Future directions, development, and potential issues

The application of AI in PCa is supposed to meet the clinical demands closely and transformation of radiomics into the clinic may require a more comprehensive understanding of the underlying morphologic tissue characteristics they reflect.

As heterogeneity is a well-known chasm of PCa, persistent action should be taken to reduce the impact of heterogeneity, as well as improve the accuracy and objectivity in the further work. In addition, its multifocal nature prompts us to concentrate on PZ, TZ, surrounding tissue, and tumor microenvironment. Additionally, a minority of the prior studies focus on radiomics-guided treatment, which needs to be supported in further work.

Moreover, images’ differences can be tough due to the lack of uniform standard in scanning parameters and reconstruction algorithms for imaging equipment.

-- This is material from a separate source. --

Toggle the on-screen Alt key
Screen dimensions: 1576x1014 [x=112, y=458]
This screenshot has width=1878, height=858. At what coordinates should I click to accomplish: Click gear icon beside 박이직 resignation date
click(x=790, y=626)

Even in the same equipment, differences in contrast agent, scanning thickness, convolution kernel, and even coils (body or endorectal), etc., will have potential influences on data analysis. Most of the existing studies are small sample exploration in a single institution, of which conclusions are short of extensive validation. Therefore, radiomics on PCa must be repeatedly refined and externally validated in multi-center, large-sample, randomized-controlled clinical trials, which can better interpret the complexity of PCa, by the way, meet the requirements of precision medicine. Perhaps, it is a good choice to unify standards, share data, or open source.

In addition, the application of AI in PCa should not be limited to simple computer-aided diagnosis (CADx) or machine learning, but deep learning to assist the completion of large data analysis to create more value and more radiologists should be involved in the sustainable development task of AI. However, information security and privacy and the ethical issues of AI may pose a barrier when mining data depth by depth.

At present, radiomics alone is facing at a number of great challenges. For the foreseeable future, the multi-dimensional and multi-model radiomics combined with clinical and laboratory information and other omics has become the next trend of AI-driven medicine. And that is exactly what the modern imaging rapidly evolving and expanding aiming at.

Conclusion

In conclusion, radiomics has the potential to become a useful assistant tool in clinical oncology imaging, providing important information with the characters, prognosis, treatment prediction, and response of tumors in PCa. However, the potential value of radiomics in PCa has not been fully investigated. In the face of great opportunities and challenges, we need to spare no efforts to expand it and derive more clinically meaningful trends, as well as to meet the developing needs of precision medicine and enhance precision medicine initiatives.